With the world’s current population growing and so many diseases coming up due to lifestyle choices and the environment, it is no wonder that there is a shortage of a class of people in the world- donors. Every day accidents and happenings have driven the need to get donor organs that scientists have begundeveloping the most unconventional means to combat the shortage.
The first invention was the stem cell treatments because scientists want to make organs in their labs. The second idea explored was three-dimensional printing of body vessels which is a work in progress. Now, researchers from the Worcester Polytechnic Institute (WPI) are in the proof-of-concept stage of making a heart out of the lowly spinach.
How WPI made it work
The WPI set out to work on their project realizing that it would be difficult to manufacture a whole vasculature system because some of its components, the capillaries, are very narrow (5 to 10mm in diameter). It would also be a challenge to get any invented system to work with a constant blood supply is a challenge to any scientist.

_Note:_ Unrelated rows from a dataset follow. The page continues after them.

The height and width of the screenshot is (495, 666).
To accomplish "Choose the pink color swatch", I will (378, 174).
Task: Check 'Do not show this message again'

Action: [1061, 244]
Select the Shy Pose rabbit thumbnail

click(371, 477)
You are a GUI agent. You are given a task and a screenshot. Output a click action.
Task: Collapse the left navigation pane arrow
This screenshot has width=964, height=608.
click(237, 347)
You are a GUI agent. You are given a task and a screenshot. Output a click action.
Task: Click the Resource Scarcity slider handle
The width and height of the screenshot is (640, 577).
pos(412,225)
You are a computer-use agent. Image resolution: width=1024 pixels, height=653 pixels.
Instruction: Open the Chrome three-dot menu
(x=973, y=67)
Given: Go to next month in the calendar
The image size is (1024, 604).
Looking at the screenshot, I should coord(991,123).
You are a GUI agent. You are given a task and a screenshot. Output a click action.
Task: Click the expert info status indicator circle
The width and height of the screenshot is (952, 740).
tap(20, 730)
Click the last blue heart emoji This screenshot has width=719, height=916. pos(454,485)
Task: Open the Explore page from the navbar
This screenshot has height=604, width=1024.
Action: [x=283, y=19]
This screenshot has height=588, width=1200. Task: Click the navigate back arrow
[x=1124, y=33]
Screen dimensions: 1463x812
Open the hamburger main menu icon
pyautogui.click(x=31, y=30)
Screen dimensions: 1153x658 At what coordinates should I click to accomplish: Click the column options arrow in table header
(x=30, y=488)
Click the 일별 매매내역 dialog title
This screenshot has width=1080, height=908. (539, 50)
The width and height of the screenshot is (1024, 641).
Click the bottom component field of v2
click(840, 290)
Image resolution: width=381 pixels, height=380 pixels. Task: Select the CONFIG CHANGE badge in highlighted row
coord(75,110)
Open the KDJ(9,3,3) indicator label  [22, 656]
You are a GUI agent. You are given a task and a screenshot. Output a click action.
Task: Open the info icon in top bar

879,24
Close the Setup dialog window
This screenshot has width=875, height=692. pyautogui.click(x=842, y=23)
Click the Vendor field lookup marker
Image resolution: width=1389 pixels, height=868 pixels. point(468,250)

For their experiment, the team wrote in The Biomaterial, the scientists went out and bought spinach from a local market. Lead author Joshua Gershlak commented, “We decided on utilizing spinach because it has vast vein networks similar to those of the human vascular system, but we were not sure that our experiment would work.” Other reasons the researchers gave are the abundance and affordability of the vegetable.
In the first round of their project, the WPI research team stripped the spinach of its green photosynthesizing tissue. What was left behind was the rudimental cellulose tissue that typically binds the leaves of the plant? The scientists found that they could work with the cellulose because it has undergone many studies that have demonstrated its compatibility with human body tissue. Also, cellulose is readily available in plants and relatively easy to grow in a lab.
Gershlak and his team then describe how they ‘decellularised’ the cellulose using a detergent as they would have done a human tissue before seeding it with heart muscle cells. After a few days, the team observed that the heart muscle cells multiplied and spread throughout the cellulose layer. Additionally, the cells made the tissue contract and expand rhythmically like a human heart, and exchanged calcium ions similarly to how they would have been doing in the heart. Glenn Gaudette, who runs WPI, termed the results of Gershlak’s team as ‘promising,’ and indeed they are.
Future Possibilities
Gershlak stated that his team had not tested how to integrate the spinach vasculature into a human heart nor had they layered leaves together to form a complete organ. Nevertheless, their research unlocks numerous possibilities that scientists in future could use to make tissues to replace damaged ones after cardiac arrest or be integrated into the repair of blood vessels in hemorrhagic strokes.
Ultimately this research, along with related ones, accelerates the speed at which scientists are bringing us closer to a future of affordable, green organ sources.